◆ **GIVEN EXERCISE**
Convert the listing below into a Markdown table with two columns, Row and Text: a row number and the line it holds. Skip blank lines and leave the pictures out.

◆ **GIVEN INFORMATION**

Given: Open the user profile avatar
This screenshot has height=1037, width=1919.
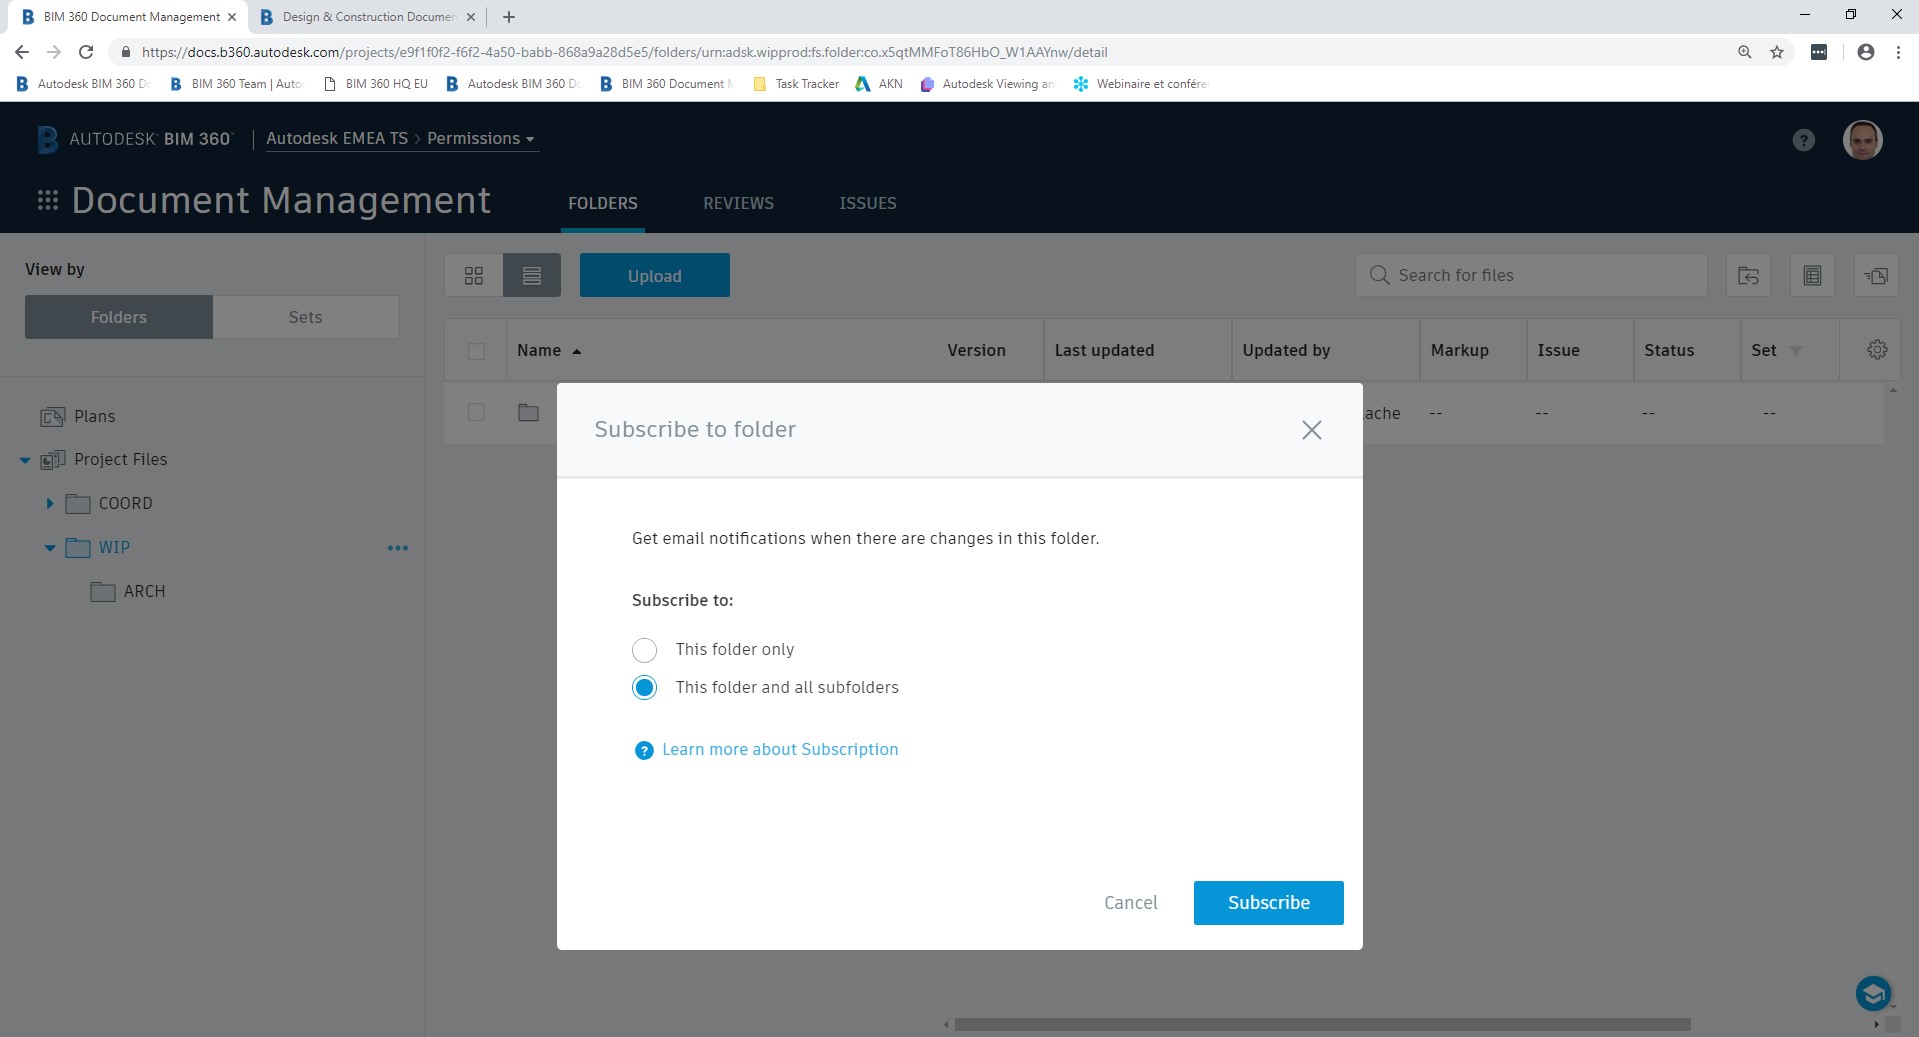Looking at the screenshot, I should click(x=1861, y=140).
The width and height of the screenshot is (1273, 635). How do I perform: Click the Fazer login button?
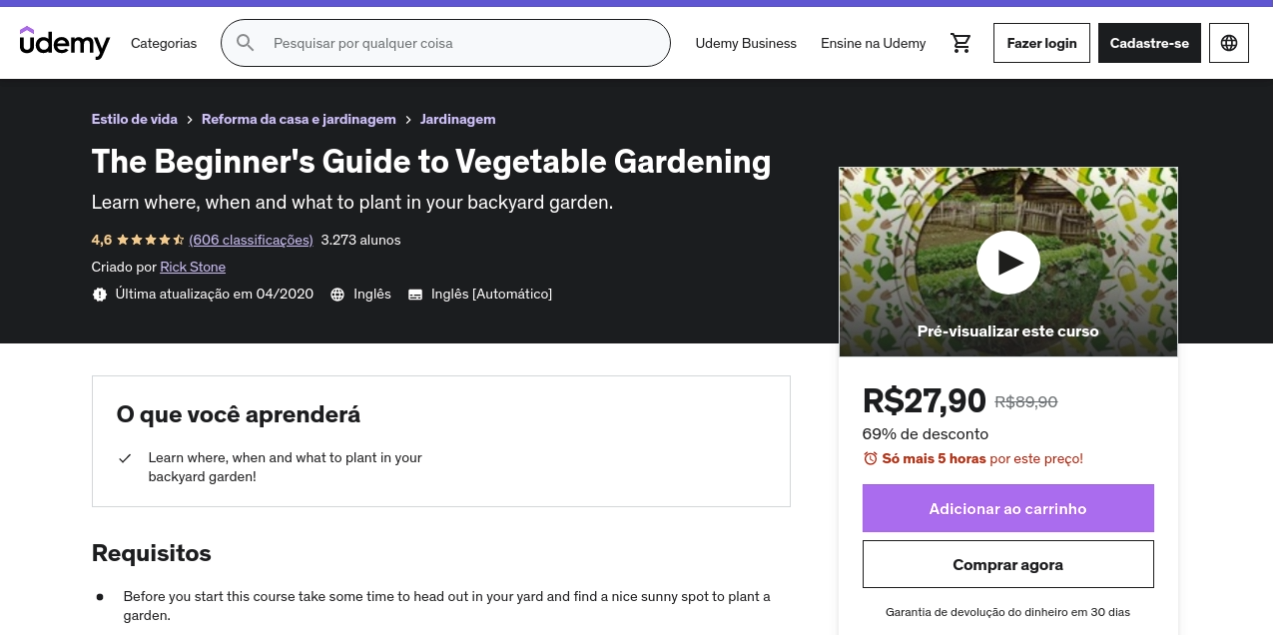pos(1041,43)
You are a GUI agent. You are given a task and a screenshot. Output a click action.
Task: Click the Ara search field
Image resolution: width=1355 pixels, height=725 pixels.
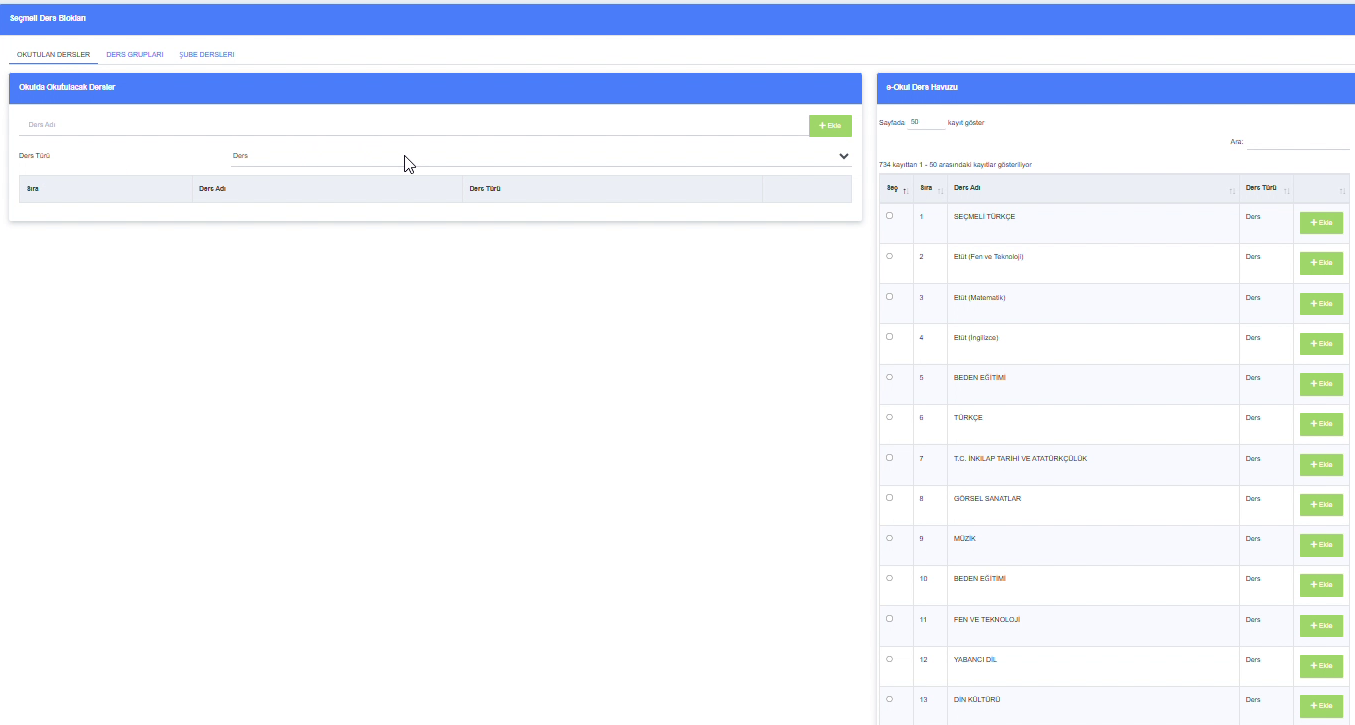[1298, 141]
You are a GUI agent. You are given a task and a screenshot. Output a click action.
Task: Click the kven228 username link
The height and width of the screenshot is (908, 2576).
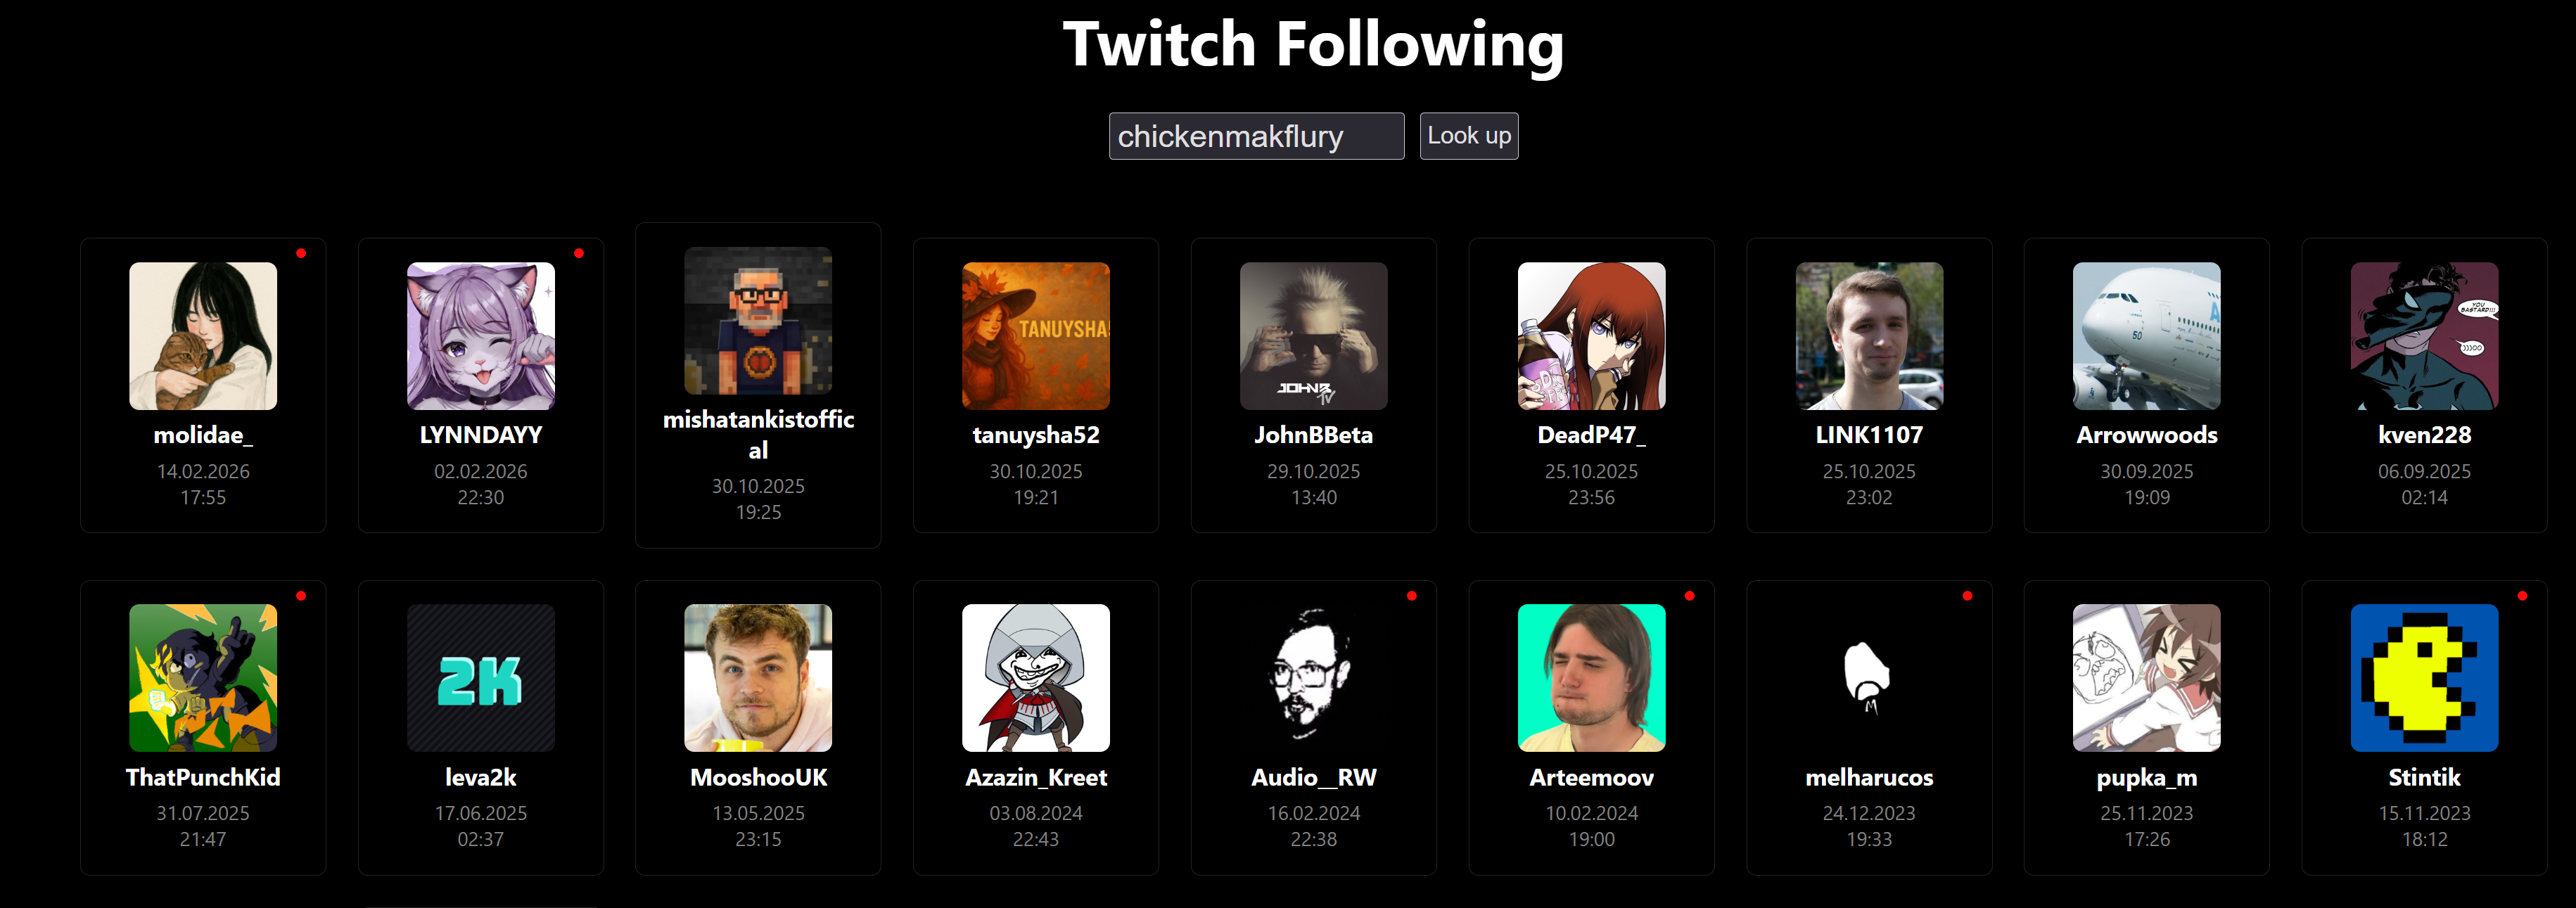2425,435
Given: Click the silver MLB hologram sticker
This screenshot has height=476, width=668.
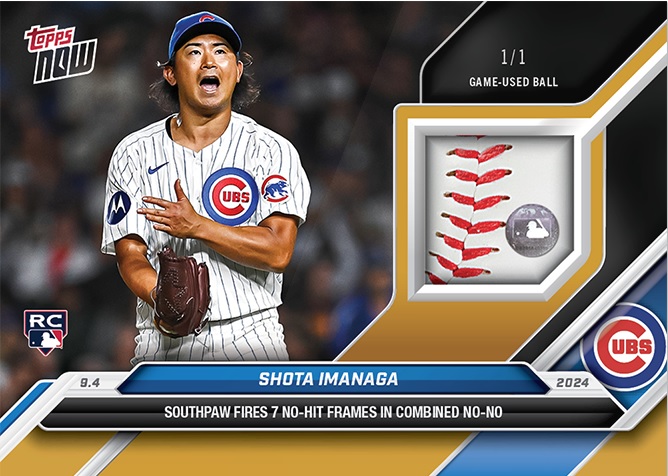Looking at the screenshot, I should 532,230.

◆ **WRITTEN ANSWER**
| Row | Text |
|---|---|
| 1 | Given: Open the user profile avatar |
| 2 | This screenshot has height=1037, width=1919. |
| 3 | Looking at the screenshot, I should click(x=1861, y=140). |
| 4 | The width and height of the screenshot is (1273, 635). How do I perform: Click the Fazer login button? |
| 5 | pos(1041,43) |
| 6 | You are a GUI agent. You are given a task and a screenshot. Output a click action. |
| 7 | Task: Click the Ara search field |
| 8 | Image resolution: width=1355 pixels, height=725 pixels. |
| 9 | [1298, 141] |
| 10 | You are a GUI agent. You are given a task and a screenshot. Output a click action. |
| 11 | Task: Click the kven228 username link |
| 12 | The height and width of the screenshot is (908, 2576). |
| 13 | 2425,435 |
| 14 | Given: Click the silver MLB hologram sticker |
| 15 | This screenshot has height=476, width=668. |
| 16 | Looking at the screenshot, I should 532,230. |